• Records for the exercise
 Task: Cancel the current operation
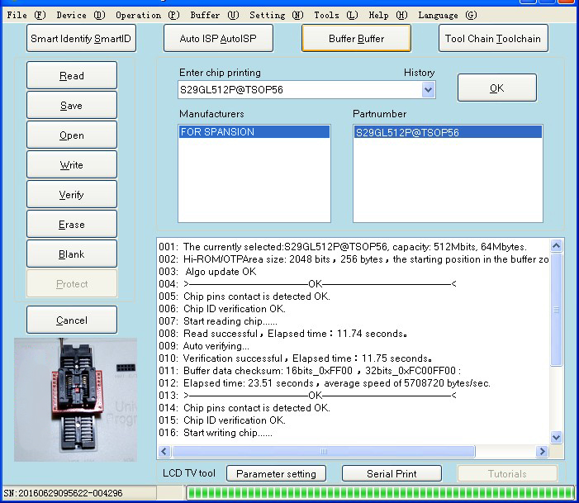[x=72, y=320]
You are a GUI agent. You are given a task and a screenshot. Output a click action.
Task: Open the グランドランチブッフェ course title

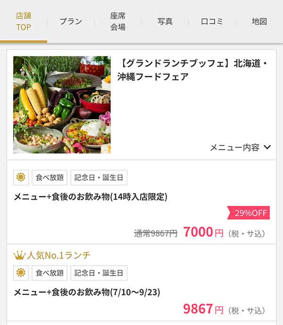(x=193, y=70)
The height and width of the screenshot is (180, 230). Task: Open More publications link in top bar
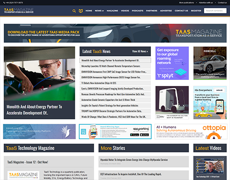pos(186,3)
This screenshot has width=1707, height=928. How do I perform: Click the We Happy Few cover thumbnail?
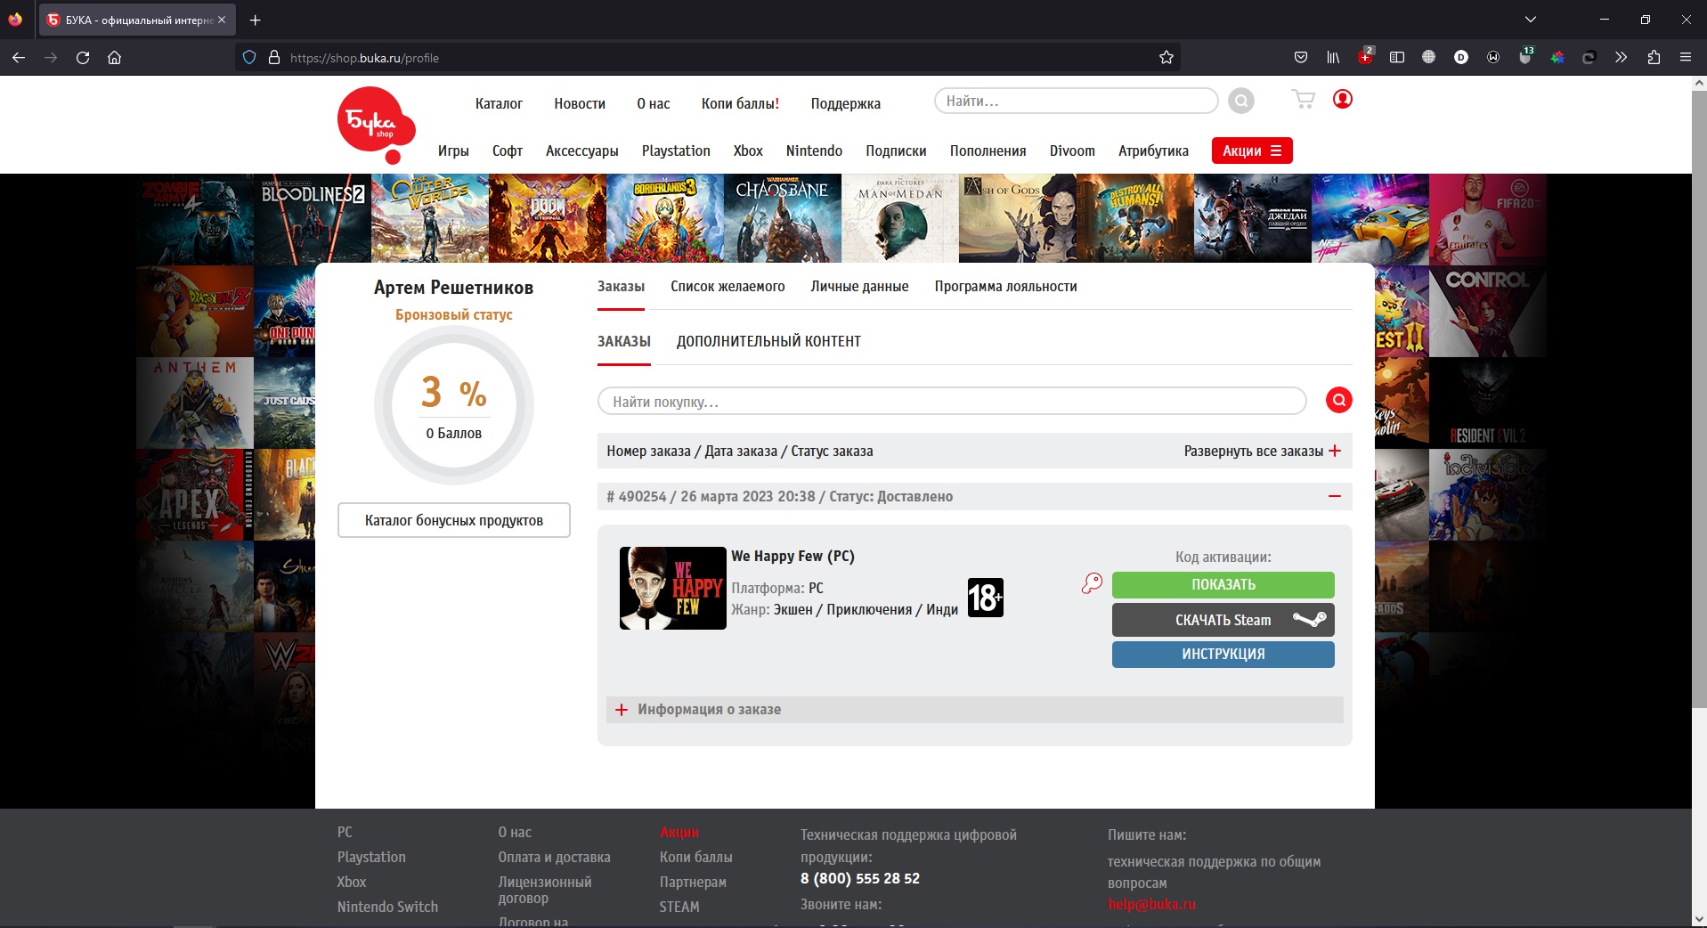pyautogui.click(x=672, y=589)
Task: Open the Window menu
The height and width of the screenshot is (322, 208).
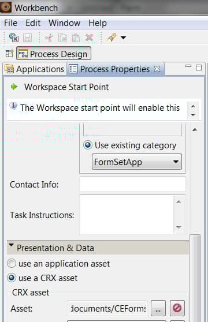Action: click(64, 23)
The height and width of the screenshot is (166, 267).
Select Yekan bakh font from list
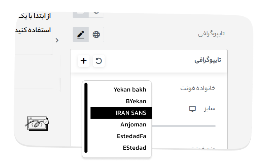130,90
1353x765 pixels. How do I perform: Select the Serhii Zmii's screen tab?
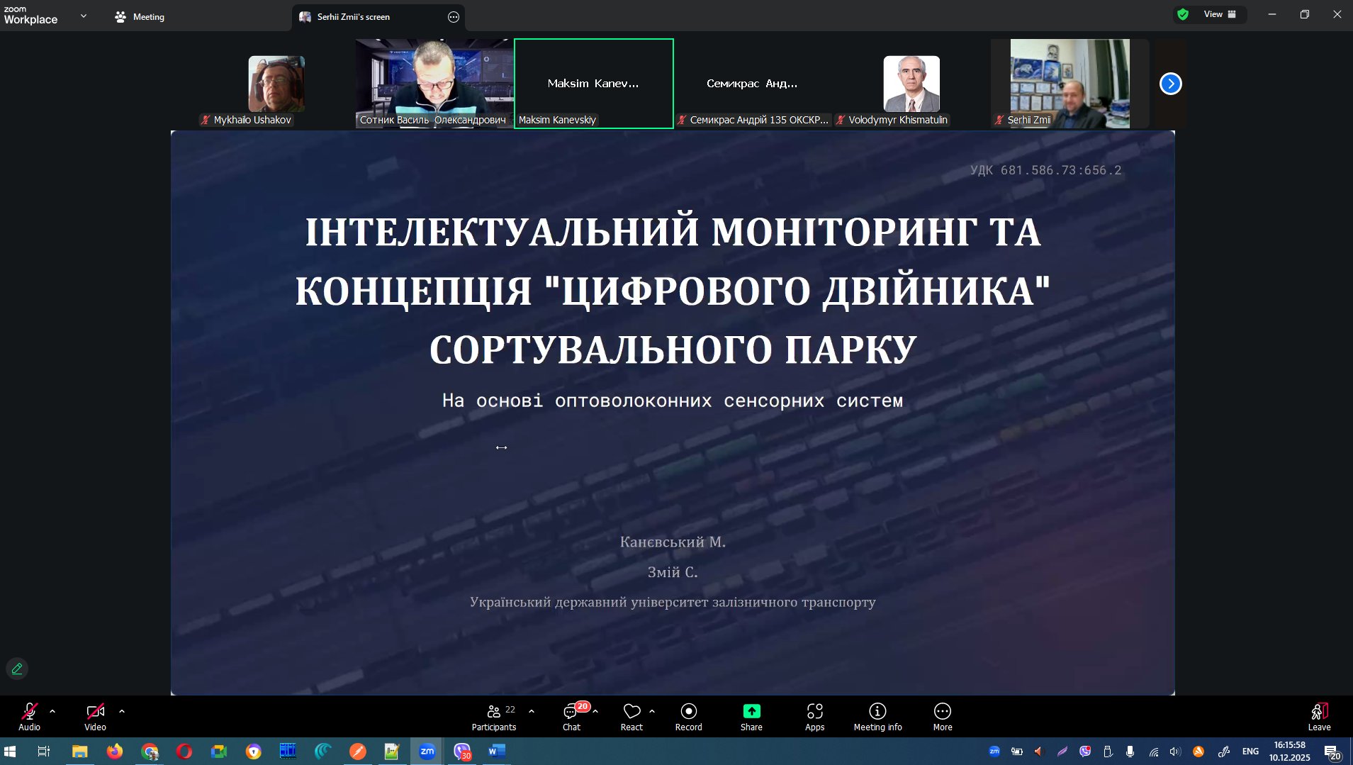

==

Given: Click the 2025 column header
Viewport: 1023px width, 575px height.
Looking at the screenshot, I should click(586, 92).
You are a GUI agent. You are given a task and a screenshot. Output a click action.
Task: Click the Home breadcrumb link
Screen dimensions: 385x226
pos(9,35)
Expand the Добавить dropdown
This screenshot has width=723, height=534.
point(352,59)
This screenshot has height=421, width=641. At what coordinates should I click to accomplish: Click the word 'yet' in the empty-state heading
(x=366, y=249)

• Exercise brief
Return word for word the lines of the listing above, starting at the line with "Task: Cancel the current operation" and ending at the line with "1353x765 pixels. How", both included. Pictures do not belong in the copy.

• Result of this task
 Task: Cancel the current operation
[x=72, y=320]
You are a GUI agent. You are given a task and a screenshot. Output a click action.
Task: Open the グランドランチブッフェ course title

(x=193, y=70)
The height and width of the screenshot is (180, 230). Task: Open More publications link in top bar
pos(186,3)
This screenshot has width=1707, height=928. How do I perform: Click the We Happy Few cover thumbnail?
pyautogui.click(x=672, y=589)
Task: Open the Window menu
The height and width of the screenshot is (322, 208).
Action: click(64, 23)
The height and width of the screenshot is (166, 267).
Select Yekan bakh font from list
130,90
1353x765 pixels. How do I perform: Select the Serhii Zmii's screen tab?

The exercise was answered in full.